▸ **The records**
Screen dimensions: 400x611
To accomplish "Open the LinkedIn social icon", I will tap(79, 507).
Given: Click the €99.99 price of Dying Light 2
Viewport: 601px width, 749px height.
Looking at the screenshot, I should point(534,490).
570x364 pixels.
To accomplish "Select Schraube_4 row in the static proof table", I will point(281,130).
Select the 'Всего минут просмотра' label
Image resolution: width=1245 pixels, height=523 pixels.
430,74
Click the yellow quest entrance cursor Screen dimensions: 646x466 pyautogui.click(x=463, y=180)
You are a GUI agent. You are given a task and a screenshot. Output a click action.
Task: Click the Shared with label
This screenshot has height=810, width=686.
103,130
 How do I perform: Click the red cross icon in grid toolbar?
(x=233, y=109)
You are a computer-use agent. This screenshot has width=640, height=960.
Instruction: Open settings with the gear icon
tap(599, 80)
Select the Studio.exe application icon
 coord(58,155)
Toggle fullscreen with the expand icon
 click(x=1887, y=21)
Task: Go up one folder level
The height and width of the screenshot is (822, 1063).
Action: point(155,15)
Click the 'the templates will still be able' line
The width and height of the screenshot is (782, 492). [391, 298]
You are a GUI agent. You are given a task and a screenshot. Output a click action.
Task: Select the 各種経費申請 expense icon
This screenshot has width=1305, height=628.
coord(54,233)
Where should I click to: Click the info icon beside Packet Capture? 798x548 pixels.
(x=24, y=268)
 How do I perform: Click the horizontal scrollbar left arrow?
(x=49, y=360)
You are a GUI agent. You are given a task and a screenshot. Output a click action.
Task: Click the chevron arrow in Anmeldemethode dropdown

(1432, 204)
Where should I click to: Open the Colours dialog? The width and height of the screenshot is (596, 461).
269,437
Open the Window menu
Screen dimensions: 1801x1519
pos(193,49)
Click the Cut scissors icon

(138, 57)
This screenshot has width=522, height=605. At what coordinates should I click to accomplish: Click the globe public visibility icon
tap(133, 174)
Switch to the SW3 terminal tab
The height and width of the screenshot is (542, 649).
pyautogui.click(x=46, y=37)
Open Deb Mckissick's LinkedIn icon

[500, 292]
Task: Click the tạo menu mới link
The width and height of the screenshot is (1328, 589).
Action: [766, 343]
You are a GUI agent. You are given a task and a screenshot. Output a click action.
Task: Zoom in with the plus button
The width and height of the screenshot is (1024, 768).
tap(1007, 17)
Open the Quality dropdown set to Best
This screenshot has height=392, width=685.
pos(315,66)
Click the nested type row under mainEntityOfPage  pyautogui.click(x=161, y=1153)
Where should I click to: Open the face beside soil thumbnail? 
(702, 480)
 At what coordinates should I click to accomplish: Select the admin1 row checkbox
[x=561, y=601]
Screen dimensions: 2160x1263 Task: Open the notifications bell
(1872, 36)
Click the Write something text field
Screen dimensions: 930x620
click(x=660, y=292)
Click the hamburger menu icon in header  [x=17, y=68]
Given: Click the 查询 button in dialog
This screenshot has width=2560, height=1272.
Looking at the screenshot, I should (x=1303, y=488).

▸ **Problem to solve**
Quote all of the data above verbatim, line for line.

▸ **Solution to the exercise**
Screen dimensions: 400x611
To accomplish "Open the LinkedIn social icon", I will tap(79, 507).
Given: Click the €99.99 price of Dying Light 2
Viewport: 601px width, 749px height.
Looking at the screenshot, I should point(534,490).
570x364 pixels.
To accomplish "Select Schraube_4 row in the static proof table", I will point(281,130).
Select the 'Всего минут просмотра' label
Image resolution: width=1245 pixels, height=523 pixels.
430,74
Click the yellow quest entrance cursor Screen dimensions: 646x466 pyautogui.click(x=463, y=180)
You are a GUI agent. You are given a task and a screenshot. Output a click action.
Task: Click the Shared with label
This screenshot has height=810, width=686.
103,130
 How do I perform: Click the red cross icon in grid toolbar?
(x=233, y=109)
You are a computer-use agent. This screenshot has width=640, height=960.
Instruction: Open settings with the gear icon
tap(599, 80)
Select the Studio.exe application icon
 coord(58,155)
Toggle fullscreen with the expand icon
 click(x=1887, y=21)
Task: Go up one folder level
The height and width of the screenshot is (822, 1063).
Action: point(155,15)
Click the 'the templates will still be able' line
The width and height of the screenshot is (782, 492). [391, 298]
You are a GUI agent. You are given a task and a screenshot. Output a click action.
Task: Select the 各種経費申請 expense icon
This screenshot has width=1305, height=628.
coord(54,233)
Where should I click to: Click the info icon beside Packet Capture? 798x548 pixels.
(x=24, y=268)
 How do I perform: Click the horizontal scrollbar left arrow?
(x=49, y=360)
You are a GUI agent. You are given a task and a screenshot. Output a click action.
Task: Click the chevron arrow in Anmeldemethode dropdown

(1432, 204)
Where should I click to: Open the Colours dialog? The width and height of the screenshot is (596, 461).
269,437
Open the Window menu
Screen dimensions: 1801x1519
pos(193,49)
Click the Cut scissors icon

(138, 57)
This screenshot has width=522, height=605. At what coordinates should I click to accomplish: Click the globe public visibility icon
tap(133, 174)
Switch to the SW3 terminal tab
The height and width of the screenshot is (542, 649).
pyautogui.click(x=46, y=37)
Open Deb Mckissick's LinkedIn icon

[500, 292]
Task: Click the tạo menu mới link
The width and height of the screenshot is (1328, 589).
Action: [766, 343]
You are a GUI agent. You are given a task and a screenshot. Output a click action.
Task: Zoom in with the plus button
The width and height of the screenshot is (1024, 768).
tap(1007, 17)
Open the Quality dropdown set to Best
This screenshot has height=392, width=685.
pos(315,66)
Click the nested type row under mainEntityOfPage  pyautogui.click(x=161, y=1153)
Where should I click to: Open the face beside soil thumbnail? 
(702, 480)
 At what coordinates should I click to accomplish: Select the admin1 row checkbox
[x=561, y=601]
Screen dimensions: 2160x1263 Task: Open the notifications bell
(1872, 36)
Click the Write something text field
Screen dimensions: 930x620
click(x=660, y=292)
Click the hamburger menu icon in header  [x=17, y=68]
Given: Click the 查询 button in dialog
This screenshot has width=2560, height=1272.
Looking at the screenshot, I should (x=1303, y=488).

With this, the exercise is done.